[Written exercise]: Echo the records between the line holding "Where should I" and the line holding "point(58,40)", inclusive, leaving out the pictures.
======== Recorded data
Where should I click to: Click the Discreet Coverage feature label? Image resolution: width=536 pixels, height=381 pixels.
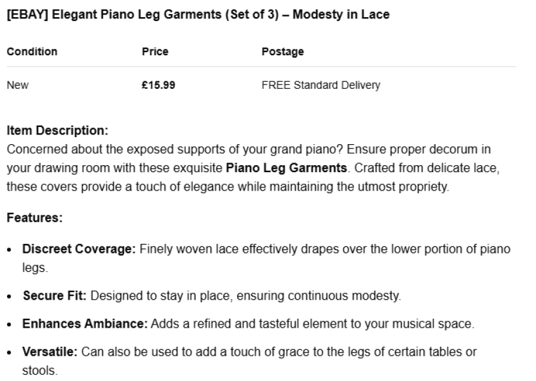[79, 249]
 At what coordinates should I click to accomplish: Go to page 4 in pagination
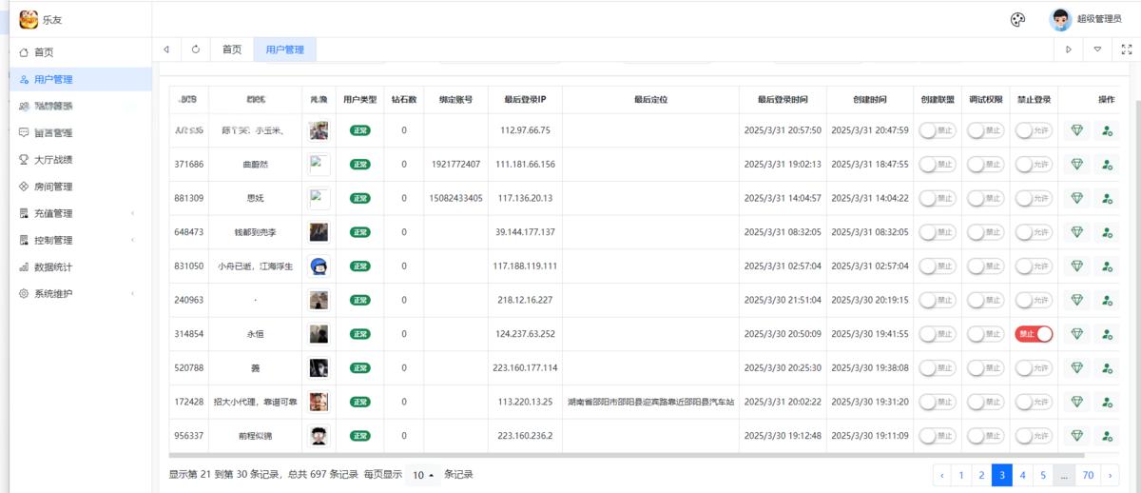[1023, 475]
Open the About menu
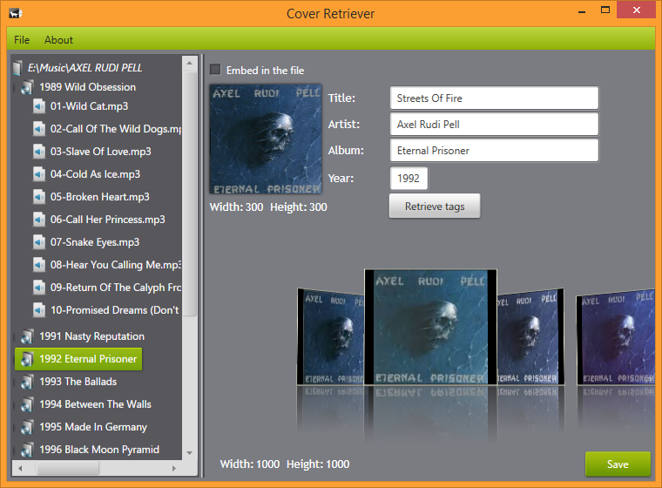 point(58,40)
================
======== Recorded data
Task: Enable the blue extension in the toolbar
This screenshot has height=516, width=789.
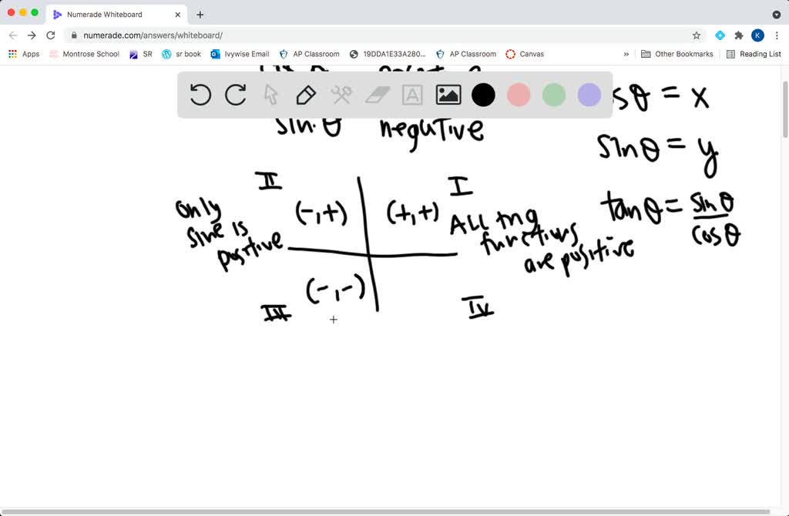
================
======== Recorded data
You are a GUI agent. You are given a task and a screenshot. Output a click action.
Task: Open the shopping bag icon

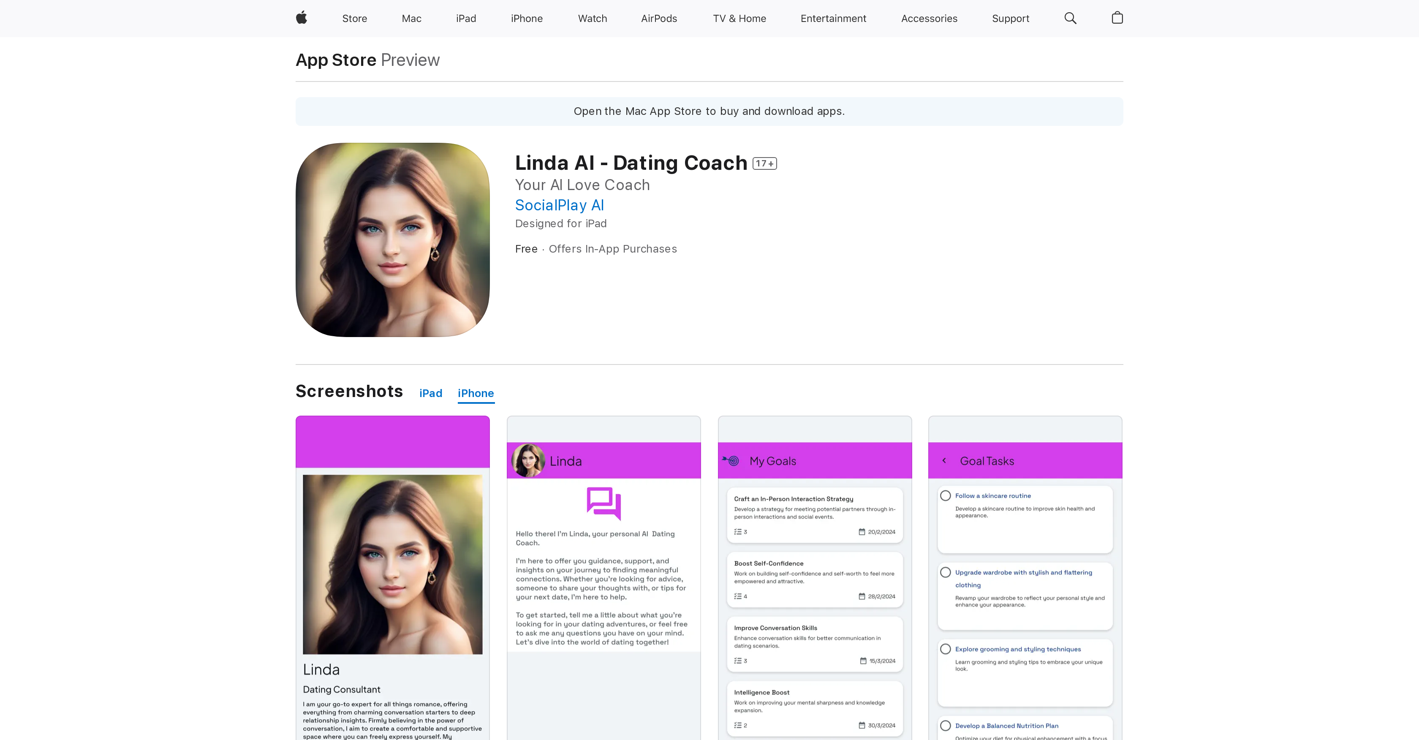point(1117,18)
================
[Exercise result]:
Where should I click to: Click the Discreet Coverage feature label? Image resolution: width=536 pixels, height=381 pixels.
[79, 249]
 At what coordinates should I click to accomplish: Go to page 4 in pagination
[1023, 475]
Open the About menu
 point(58,40)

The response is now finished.